The insider added: "The benefit of a greenfield site is that they can sell their plant in Leith for a considerable sum to a property developer, but if the sums do not stack up, it is a possibility that Grangemouth will be closed."

Today’s announcement comes on the back of a turbulent few months for the firm, which has been rocked by a number of recent high profile departures. Since February, when chief executive Brian Megson resigned, all of the five directors who led the 200 million management buy-out at Kyndal, have quit their executive posts.

Just weeks ago The Scotsman revealed that sales director Ian Gilchrist had stepped down from his role with the firm, a situation exacerbated by the departure of finance director Ron MacEachran, human relations director Alan Mackie and Ian Palmer, operations director.

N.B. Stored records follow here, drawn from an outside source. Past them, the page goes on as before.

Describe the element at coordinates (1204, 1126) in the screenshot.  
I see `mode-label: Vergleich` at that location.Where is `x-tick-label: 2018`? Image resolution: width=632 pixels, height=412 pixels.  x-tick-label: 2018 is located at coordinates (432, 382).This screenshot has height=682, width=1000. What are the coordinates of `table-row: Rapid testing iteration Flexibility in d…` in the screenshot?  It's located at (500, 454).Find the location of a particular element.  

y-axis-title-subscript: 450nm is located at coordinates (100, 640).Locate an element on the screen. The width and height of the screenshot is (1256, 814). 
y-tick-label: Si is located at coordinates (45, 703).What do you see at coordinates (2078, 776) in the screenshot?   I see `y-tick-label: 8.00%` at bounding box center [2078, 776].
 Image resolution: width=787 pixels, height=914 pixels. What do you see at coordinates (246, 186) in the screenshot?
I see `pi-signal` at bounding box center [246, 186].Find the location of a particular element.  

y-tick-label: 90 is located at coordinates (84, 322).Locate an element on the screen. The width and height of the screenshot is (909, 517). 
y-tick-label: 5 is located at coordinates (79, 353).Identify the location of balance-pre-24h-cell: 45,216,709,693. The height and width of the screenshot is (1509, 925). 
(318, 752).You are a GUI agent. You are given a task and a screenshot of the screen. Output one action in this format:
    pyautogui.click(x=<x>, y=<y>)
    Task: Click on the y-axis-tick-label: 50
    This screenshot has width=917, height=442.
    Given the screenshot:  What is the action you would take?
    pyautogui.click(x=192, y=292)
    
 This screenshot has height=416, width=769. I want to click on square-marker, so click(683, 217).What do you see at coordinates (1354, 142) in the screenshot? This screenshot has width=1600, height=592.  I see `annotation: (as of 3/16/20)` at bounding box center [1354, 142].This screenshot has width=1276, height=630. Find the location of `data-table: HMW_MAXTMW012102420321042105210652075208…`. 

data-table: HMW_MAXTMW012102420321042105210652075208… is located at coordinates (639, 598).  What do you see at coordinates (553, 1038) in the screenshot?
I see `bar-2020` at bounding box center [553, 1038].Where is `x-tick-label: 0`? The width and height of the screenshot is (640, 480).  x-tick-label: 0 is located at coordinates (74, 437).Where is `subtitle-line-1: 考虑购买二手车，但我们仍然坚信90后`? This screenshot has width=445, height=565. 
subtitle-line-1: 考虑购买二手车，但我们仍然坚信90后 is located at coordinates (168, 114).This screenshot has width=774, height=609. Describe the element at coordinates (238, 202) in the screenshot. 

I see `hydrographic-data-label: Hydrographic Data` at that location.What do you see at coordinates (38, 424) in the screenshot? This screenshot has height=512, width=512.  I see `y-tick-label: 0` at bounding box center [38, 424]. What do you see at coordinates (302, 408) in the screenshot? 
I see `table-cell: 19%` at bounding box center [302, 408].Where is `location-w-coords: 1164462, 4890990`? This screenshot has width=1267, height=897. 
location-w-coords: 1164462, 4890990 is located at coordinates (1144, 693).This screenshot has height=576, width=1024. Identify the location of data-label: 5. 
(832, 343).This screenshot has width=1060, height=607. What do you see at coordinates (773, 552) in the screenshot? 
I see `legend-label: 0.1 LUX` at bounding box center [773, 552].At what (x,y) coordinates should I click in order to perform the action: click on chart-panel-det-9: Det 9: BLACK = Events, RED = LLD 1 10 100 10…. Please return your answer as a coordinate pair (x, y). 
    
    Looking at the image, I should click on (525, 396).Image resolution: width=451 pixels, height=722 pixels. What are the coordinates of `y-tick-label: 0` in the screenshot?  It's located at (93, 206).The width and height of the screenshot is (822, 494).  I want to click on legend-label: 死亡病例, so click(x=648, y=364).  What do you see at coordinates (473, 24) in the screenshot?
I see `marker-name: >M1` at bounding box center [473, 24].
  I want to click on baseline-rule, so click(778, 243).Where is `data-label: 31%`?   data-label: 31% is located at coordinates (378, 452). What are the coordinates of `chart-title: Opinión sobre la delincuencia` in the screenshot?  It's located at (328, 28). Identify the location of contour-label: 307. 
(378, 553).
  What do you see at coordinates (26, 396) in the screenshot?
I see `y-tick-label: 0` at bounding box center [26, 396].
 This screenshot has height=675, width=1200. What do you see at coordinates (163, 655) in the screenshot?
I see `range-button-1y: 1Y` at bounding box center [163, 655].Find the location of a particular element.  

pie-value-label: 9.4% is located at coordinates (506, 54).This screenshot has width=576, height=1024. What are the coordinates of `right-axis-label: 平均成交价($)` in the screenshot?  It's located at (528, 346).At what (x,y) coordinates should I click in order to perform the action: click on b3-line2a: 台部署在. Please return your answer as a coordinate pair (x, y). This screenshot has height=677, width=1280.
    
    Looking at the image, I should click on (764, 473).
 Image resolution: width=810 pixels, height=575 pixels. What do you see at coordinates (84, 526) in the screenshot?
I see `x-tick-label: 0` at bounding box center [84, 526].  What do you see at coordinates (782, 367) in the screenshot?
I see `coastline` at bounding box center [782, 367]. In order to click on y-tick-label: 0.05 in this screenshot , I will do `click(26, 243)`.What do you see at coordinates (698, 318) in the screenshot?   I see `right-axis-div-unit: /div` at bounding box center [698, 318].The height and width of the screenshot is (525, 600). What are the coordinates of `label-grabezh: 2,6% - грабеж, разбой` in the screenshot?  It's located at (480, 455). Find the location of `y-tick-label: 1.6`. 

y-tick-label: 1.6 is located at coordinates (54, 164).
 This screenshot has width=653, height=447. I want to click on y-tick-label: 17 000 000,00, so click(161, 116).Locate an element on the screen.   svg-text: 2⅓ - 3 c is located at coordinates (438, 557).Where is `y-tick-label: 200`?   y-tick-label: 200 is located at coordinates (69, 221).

The four remaining senior managers are Scott McCroskie, now finance director, marketing director Glen Gribbon, company secretary Jim Hanlon and Nick Swan, commercial director.

Publicly, Kyndal and Imerman have kept a united front, maintaining that "restructuring involves job losses" while emphasising the creation of a new marketing and sales department.

But a company source said morale has hit rock-bottom. "Kyndal is an unhappy ship. The departure of Brian Megson sent out a big signal to the staff. Since then a lot of very experienced people have left and there is speculation that perhaps Imerman is being a bit too heavy-handed with the restructuring."